→ **Цель задания**: Отредактируйте строки: начните со строки, содержащей «Screen dimensions: 1050x999», и закончите последней строкой, заменив в них «Gender» на «Age» и сохранив всё остальное без изменений. Изображения в ответ не включайте.

===== Исходные данные

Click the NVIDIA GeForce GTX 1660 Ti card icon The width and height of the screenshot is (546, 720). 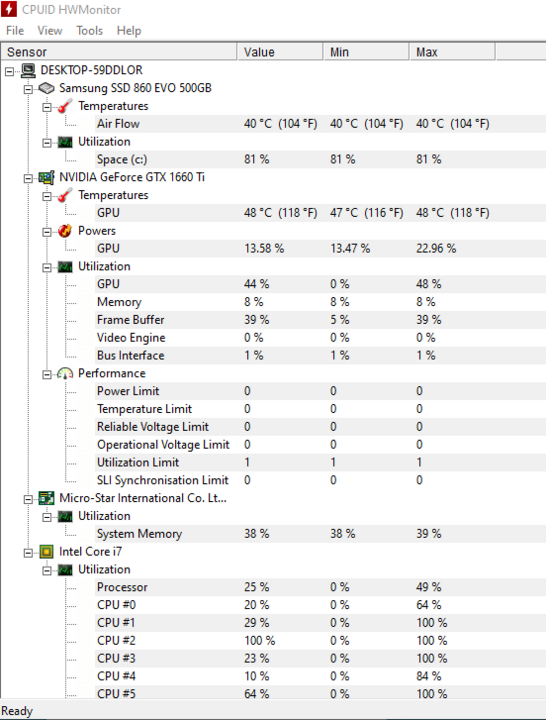click(x=46, y=177)
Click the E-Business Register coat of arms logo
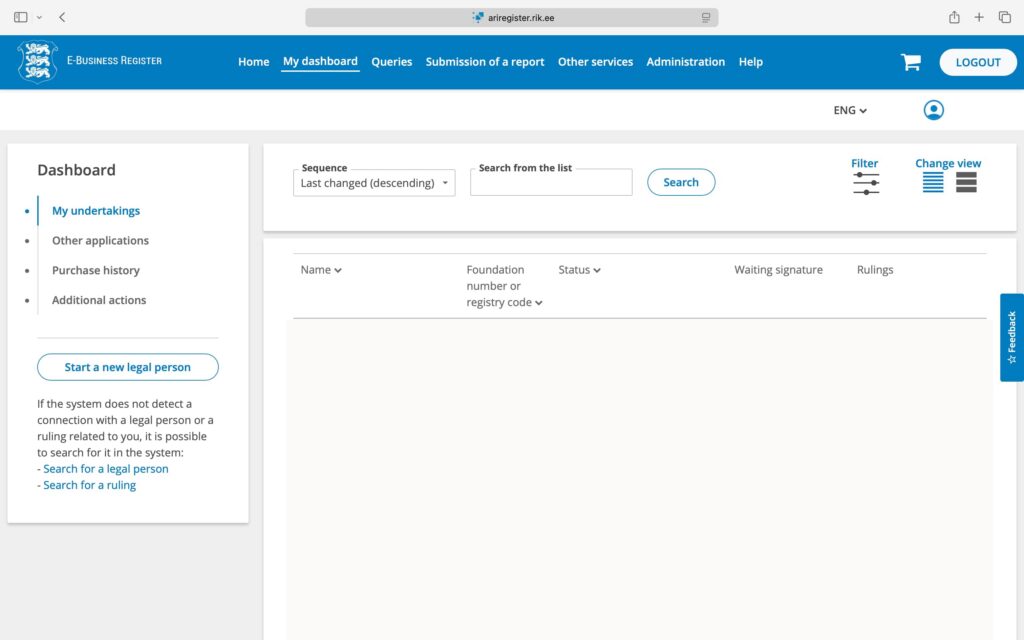Image resolution: width=1024 pixels, height=640 pixels. point(38,61)
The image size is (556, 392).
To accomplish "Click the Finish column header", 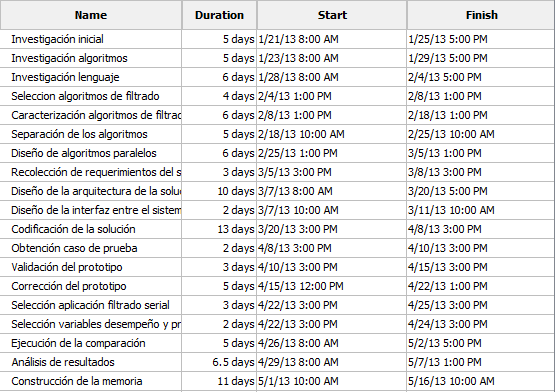I will click(x=481, y=15).
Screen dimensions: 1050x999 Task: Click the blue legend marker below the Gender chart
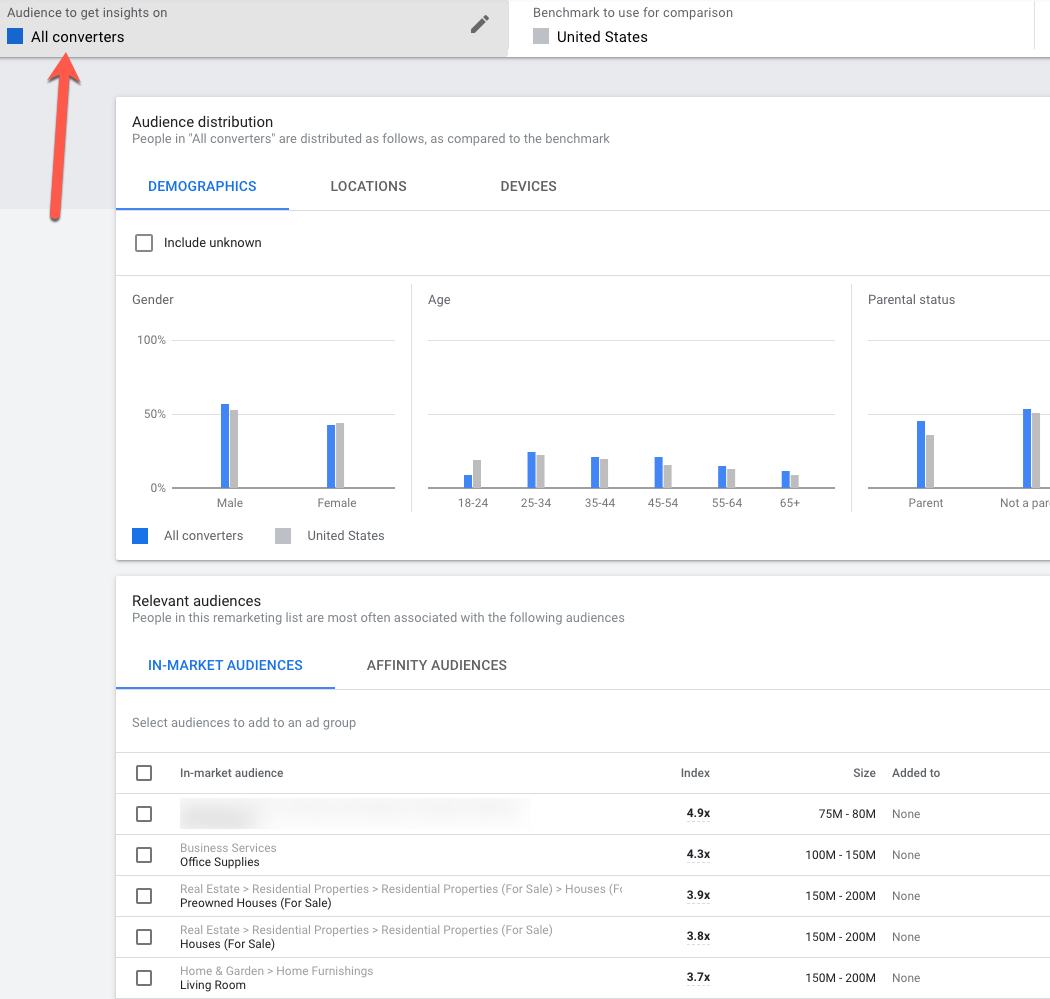click(x=140, y=536)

==========

→ **Решение задачи**:
Screen dimensions: 1050x999 Task: Click the blue legend marker below the Age chart
click(x=140, y=536)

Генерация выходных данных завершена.